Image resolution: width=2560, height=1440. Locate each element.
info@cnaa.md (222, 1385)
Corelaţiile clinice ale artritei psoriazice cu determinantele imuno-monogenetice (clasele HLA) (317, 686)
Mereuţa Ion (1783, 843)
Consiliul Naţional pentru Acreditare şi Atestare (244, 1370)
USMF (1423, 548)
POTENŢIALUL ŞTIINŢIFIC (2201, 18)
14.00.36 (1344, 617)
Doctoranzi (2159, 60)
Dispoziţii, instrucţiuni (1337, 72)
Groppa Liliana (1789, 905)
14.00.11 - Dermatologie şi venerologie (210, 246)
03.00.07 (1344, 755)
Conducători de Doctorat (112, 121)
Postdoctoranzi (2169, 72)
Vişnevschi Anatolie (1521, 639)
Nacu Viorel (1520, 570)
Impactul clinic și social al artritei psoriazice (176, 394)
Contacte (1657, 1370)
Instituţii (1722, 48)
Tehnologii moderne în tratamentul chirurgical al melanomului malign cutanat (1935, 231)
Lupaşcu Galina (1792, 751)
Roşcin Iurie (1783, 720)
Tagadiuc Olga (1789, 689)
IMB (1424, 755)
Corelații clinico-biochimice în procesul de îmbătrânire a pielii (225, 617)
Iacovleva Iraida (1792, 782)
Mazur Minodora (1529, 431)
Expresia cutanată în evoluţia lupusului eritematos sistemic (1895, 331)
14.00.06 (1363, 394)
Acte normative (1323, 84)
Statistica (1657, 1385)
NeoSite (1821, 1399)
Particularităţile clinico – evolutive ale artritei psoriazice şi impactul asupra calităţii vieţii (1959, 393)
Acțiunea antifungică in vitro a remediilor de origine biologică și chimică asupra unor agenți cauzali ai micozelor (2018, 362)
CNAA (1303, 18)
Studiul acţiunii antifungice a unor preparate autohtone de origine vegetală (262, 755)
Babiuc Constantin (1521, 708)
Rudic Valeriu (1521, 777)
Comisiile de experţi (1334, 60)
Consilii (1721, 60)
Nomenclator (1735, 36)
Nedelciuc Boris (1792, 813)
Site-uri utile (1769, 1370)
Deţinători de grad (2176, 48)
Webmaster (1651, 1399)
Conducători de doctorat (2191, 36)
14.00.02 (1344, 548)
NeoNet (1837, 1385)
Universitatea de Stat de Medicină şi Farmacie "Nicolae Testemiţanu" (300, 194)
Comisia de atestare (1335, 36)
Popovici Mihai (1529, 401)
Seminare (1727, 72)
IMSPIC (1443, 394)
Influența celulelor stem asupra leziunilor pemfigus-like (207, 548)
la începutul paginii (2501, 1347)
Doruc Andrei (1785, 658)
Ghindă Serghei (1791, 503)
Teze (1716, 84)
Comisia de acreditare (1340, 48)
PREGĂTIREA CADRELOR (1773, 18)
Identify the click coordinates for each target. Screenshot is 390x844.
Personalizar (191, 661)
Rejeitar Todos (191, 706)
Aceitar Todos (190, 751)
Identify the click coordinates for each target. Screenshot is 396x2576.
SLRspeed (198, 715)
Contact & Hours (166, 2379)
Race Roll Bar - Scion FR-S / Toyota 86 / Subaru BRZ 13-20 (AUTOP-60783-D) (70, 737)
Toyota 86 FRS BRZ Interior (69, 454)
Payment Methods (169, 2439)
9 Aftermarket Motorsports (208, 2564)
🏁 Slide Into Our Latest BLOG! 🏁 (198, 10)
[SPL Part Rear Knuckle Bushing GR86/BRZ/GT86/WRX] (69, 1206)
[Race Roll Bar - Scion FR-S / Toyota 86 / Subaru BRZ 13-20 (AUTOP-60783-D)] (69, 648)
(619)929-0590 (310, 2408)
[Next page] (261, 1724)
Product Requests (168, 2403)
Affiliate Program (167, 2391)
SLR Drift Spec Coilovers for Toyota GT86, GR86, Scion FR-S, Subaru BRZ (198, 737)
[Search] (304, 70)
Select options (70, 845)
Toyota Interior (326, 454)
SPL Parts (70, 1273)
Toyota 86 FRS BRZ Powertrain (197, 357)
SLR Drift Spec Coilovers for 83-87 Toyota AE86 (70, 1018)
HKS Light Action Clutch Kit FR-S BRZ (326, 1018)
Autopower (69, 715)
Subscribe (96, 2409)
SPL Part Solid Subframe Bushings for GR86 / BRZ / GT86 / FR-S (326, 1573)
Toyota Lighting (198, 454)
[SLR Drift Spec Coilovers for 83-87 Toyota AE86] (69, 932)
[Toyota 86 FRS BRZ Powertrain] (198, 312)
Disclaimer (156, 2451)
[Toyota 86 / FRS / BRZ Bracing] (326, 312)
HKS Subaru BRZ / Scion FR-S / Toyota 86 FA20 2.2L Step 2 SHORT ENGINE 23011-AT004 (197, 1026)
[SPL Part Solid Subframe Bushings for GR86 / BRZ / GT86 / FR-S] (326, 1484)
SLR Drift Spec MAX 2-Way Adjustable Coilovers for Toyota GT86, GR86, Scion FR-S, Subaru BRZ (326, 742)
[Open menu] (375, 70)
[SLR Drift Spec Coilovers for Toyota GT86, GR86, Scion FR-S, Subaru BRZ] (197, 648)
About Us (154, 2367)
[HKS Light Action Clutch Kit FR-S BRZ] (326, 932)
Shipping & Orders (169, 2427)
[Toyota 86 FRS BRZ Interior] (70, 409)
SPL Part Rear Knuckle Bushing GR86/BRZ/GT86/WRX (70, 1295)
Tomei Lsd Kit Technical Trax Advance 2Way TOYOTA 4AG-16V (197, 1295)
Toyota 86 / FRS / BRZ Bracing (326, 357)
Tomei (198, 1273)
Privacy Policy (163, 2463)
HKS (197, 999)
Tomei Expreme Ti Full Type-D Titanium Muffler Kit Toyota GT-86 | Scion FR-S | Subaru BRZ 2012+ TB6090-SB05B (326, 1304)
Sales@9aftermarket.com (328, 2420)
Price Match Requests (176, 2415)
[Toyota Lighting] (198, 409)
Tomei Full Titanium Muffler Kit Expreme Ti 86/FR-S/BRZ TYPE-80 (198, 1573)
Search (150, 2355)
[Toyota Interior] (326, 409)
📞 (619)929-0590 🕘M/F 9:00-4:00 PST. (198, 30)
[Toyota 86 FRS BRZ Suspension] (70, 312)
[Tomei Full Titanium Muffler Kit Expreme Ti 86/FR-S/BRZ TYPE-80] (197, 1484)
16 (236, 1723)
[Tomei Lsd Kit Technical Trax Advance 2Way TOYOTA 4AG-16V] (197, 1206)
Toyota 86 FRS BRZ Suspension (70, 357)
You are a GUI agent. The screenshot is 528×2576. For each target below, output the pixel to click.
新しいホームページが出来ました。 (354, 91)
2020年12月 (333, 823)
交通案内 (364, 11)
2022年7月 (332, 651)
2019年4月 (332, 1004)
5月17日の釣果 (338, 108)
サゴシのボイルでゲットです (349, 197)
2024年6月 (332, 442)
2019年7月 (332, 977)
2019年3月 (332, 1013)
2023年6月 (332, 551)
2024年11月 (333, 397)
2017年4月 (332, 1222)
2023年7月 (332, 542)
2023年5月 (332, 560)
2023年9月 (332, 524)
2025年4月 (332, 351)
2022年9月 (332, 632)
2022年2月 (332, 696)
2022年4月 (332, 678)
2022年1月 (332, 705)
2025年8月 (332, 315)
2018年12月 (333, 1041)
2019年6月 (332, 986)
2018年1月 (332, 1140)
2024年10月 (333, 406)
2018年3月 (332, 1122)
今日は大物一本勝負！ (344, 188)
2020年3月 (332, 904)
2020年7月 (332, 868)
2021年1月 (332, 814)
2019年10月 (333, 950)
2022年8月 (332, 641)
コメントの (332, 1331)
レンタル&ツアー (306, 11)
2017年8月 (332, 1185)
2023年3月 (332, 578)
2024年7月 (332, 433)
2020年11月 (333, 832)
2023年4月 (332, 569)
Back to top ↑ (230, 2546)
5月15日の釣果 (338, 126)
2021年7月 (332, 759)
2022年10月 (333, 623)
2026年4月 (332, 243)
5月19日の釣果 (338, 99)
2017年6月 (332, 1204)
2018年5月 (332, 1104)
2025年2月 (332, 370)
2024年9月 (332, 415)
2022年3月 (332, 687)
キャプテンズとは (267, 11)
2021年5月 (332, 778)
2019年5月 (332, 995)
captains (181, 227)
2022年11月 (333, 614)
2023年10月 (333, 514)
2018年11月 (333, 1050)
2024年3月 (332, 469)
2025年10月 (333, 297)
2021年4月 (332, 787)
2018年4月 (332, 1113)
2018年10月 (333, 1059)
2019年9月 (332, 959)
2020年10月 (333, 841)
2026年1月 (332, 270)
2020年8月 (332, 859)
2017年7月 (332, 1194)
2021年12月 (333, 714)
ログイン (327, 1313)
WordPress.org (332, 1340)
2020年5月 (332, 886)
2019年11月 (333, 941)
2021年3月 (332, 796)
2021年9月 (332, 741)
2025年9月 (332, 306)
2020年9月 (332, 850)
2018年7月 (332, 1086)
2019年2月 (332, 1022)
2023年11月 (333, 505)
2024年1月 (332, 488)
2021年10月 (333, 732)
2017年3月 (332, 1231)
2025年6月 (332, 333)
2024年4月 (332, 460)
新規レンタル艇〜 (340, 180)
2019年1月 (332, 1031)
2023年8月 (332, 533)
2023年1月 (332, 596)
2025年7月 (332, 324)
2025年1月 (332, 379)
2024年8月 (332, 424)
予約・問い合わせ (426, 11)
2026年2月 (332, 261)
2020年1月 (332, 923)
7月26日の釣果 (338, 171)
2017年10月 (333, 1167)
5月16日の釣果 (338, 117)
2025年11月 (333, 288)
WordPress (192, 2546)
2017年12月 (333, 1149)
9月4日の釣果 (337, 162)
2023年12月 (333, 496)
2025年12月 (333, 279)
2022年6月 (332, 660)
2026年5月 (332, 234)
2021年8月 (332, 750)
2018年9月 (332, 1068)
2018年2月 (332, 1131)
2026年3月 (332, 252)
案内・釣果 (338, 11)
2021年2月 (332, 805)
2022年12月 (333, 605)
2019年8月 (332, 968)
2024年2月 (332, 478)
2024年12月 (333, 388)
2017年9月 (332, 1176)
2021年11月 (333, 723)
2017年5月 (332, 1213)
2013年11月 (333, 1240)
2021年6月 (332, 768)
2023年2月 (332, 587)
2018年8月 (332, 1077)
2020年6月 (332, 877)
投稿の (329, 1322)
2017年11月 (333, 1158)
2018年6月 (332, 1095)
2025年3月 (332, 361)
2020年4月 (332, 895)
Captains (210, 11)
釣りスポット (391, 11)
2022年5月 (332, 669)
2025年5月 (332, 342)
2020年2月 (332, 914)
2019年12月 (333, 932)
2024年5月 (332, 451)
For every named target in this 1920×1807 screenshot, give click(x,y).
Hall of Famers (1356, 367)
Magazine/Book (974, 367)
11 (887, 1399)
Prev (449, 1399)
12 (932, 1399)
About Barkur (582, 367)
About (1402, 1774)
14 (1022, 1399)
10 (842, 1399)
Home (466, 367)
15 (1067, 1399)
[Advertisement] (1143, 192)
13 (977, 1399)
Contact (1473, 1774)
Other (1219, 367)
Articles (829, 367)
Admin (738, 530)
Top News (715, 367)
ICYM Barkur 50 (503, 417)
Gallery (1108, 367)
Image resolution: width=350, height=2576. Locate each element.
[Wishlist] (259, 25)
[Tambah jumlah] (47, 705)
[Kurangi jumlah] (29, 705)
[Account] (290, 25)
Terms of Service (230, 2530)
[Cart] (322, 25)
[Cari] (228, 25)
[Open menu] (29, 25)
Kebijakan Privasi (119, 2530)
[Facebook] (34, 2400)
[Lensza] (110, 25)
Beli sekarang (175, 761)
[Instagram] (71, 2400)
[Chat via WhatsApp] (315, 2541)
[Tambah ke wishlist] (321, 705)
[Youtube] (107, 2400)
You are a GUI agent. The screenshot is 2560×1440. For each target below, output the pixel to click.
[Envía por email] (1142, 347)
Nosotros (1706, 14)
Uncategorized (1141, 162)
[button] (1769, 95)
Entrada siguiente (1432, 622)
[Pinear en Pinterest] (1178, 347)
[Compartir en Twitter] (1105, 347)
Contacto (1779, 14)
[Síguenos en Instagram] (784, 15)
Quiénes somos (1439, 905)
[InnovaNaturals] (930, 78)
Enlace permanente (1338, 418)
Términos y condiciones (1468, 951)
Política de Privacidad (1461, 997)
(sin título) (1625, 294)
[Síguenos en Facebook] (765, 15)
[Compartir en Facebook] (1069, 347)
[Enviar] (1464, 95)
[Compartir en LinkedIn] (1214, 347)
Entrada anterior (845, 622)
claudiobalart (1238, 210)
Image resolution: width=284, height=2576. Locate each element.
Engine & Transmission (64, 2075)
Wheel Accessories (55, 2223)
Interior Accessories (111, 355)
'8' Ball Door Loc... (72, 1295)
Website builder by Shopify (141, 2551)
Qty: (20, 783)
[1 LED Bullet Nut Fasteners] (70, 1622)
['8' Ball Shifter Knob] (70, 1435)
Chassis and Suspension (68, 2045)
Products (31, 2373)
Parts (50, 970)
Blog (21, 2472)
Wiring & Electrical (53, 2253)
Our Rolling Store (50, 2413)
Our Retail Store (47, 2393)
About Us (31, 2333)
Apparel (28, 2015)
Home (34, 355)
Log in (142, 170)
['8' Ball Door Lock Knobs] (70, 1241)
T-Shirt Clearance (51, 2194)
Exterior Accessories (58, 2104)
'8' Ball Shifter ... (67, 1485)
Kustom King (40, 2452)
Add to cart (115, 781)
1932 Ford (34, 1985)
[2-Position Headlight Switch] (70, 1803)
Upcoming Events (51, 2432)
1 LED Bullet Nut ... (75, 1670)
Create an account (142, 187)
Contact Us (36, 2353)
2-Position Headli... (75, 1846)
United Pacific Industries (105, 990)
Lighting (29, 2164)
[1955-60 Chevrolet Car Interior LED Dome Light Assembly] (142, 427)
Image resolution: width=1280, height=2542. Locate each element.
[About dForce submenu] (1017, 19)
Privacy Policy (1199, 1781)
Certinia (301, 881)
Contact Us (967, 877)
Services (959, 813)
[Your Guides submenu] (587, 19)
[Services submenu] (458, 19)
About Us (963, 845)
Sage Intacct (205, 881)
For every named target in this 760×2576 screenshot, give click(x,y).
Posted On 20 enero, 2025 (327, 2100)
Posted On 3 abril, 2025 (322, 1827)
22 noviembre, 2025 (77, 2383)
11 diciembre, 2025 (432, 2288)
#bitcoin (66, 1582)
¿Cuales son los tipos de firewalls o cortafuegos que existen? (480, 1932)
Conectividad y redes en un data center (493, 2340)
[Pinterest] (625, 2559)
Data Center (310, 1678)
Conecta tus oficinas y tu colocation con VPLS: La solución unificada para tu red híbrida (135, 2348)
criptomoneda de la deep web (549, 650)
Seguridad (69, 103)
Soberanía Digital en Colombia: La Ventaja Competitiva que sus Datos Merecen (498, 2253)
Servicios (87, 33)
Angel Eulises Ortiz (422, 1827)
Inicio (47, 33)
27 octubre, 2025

**Work to complete**
What you give back must be the stretch above, starting at the line with "Consilii (1721, 60)" and ending at the line with "SPL Parts (70, 1273)", copied exactly.

**Output of the task**
Consilii (1721, 60)
Nomenclator (1735, 36)
Nedelciuc Boris (1792, 813)
Site-uri utile (1769, 1370)
Deţinători de grad (2176, 48)
Webmaster (1651, 1399)
Conducători de doctorat (2191, 36)
14.00.02 (1344, 548)
NeoNet (1837, 1385)
Universitatea de Stat de Medicină şi Farmacie "Nicolae Testemiţanu" (300, 194)
Comisia de atestare (1335, 36)
Popovici Mihai (1529, 401)
Seminare (1727, 72)
IMSPIC (1443, 394)
Influența celulelor stem asupra leziunilor pemfigus-like (207, 548)
la începutul paginii (2501, 1347)
Doruc Andrei (1785, 658)
Ghindă Serghei (1791, 503)
Teze (1716, 84)
Comisia de acreditare (1340, 48)
PREGĂTIREA CADRELOR (1773, 18)
Identify the click coordinates for each target. Screenshot is 390x844.
Personalizar (191, 661)
Rejeitar Todos (191, 706)
Aceitar Todos (190, 751)
Identify the click coordinates for each target. Screenshot is 396x2576.
SLRspeed (198, 715)
Contact & Hours (166, 2379)
Race Roll Bar - Scion FR-S / Toyota 86 / Subaru BRZ 13-20 (AUTOP-60783-D) (70, 737)
Toyota 86 FRS BRZ Interior (69, 454)
Payment Methods (169, 2439)
9 Aftermarket Motorsports (208, 2564)
🏁 Slide Into Our Latest BLOG! 🏁 (198, 10)
[SPL Part Rear Knuckle Bushing GR86/BRZ/GT86/WRX] (69, 1206)
[Race Roll Bar - Scion FR-S / Toyota 86 / Subaru BRZ 13-20 (AUTOP-60783-D)] (69, 648)
(619)929-0590 (310, 2408)
[Next page] (261, 1724)
Product Requests (168, 2403)
Affiliate Program (167, 2391)
SLR Drift Spec Coilovers for Toyota GT86, GR86, Scion FR-S, Subaru BRZ (198, 737)
[Search] (304, 70)
Select options (70, 845)
Toyota Interior (326, 454)
SPL Parts (70, 1273)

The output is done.